**WORK INSTRUCTION:**
Exactly as they appear, copy the lines from the one holding "Screen dimensions: 1024x647" through the end of the records, leaving pictures out.
┌──
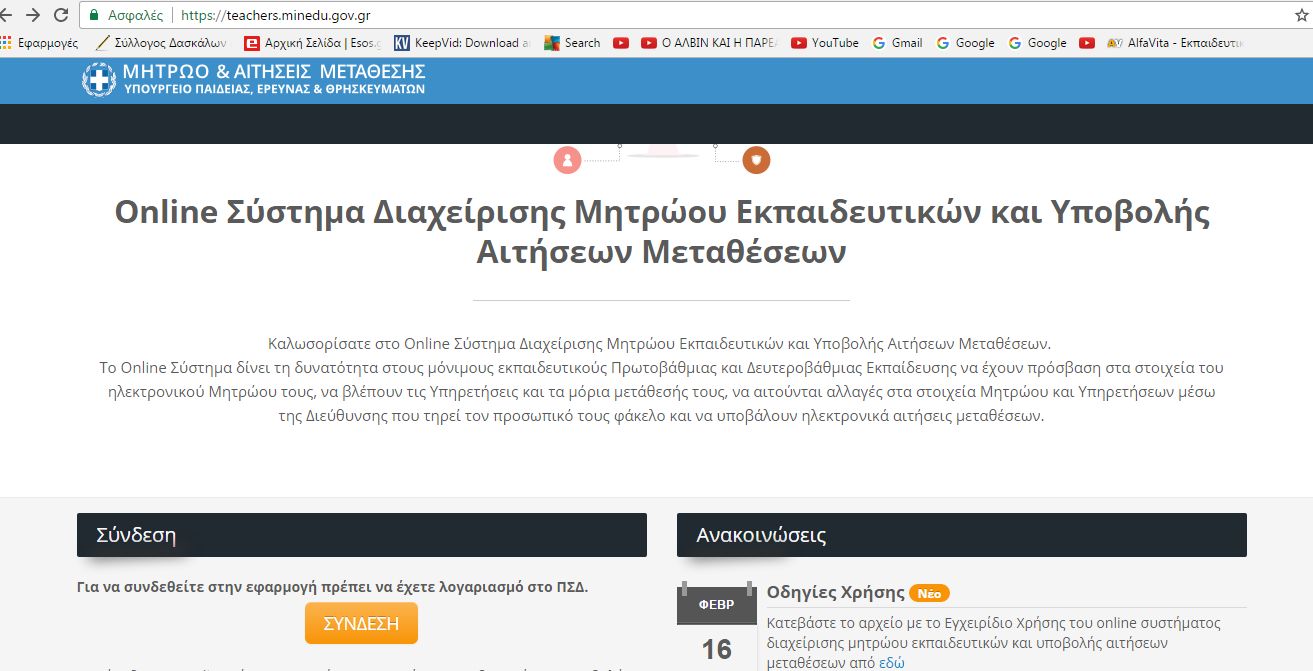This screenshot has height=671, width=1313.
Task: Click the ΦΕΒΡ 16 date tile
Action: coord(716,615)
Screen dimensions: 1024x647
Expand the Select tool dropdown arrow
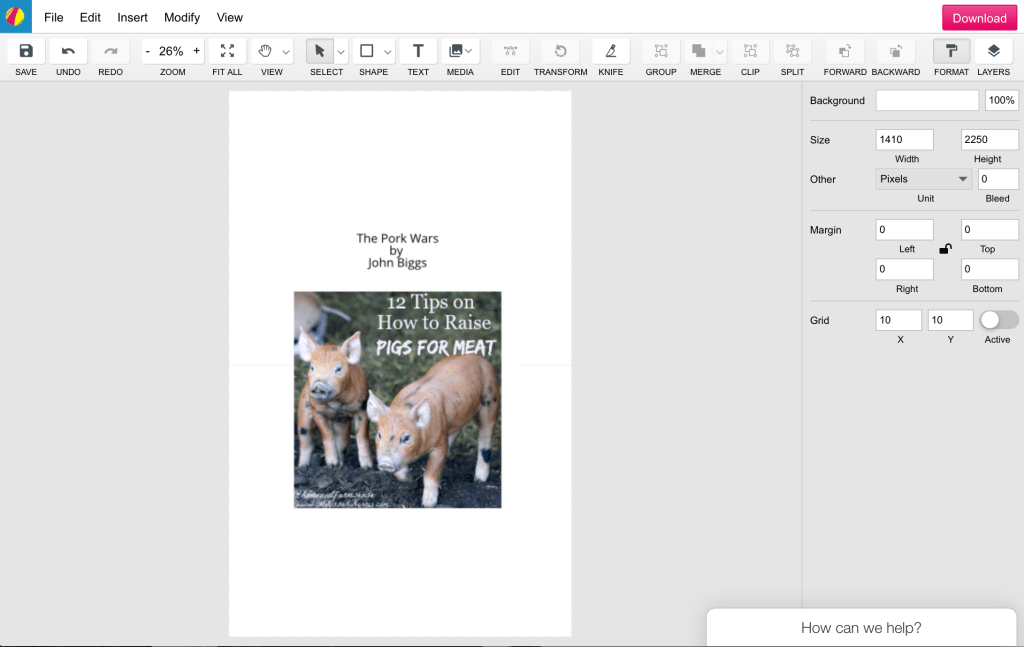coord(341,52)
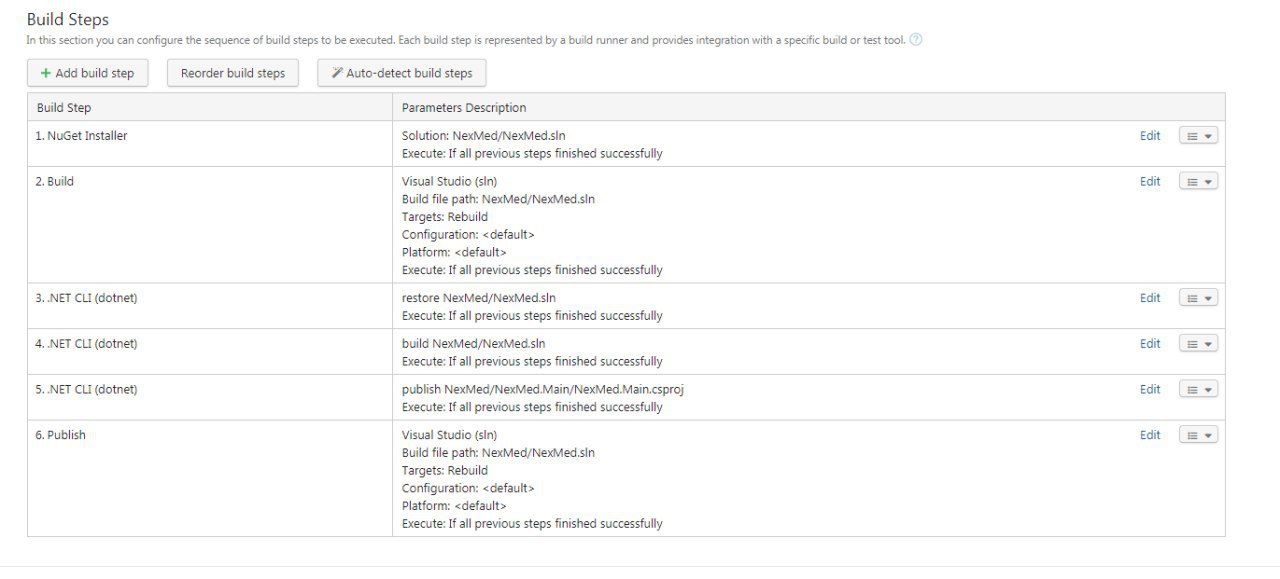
└──
**WORKED SOLUTION:**
Screen dimensions: 1024x647
Expand the Select tool dropdown arrow
coord(341,52)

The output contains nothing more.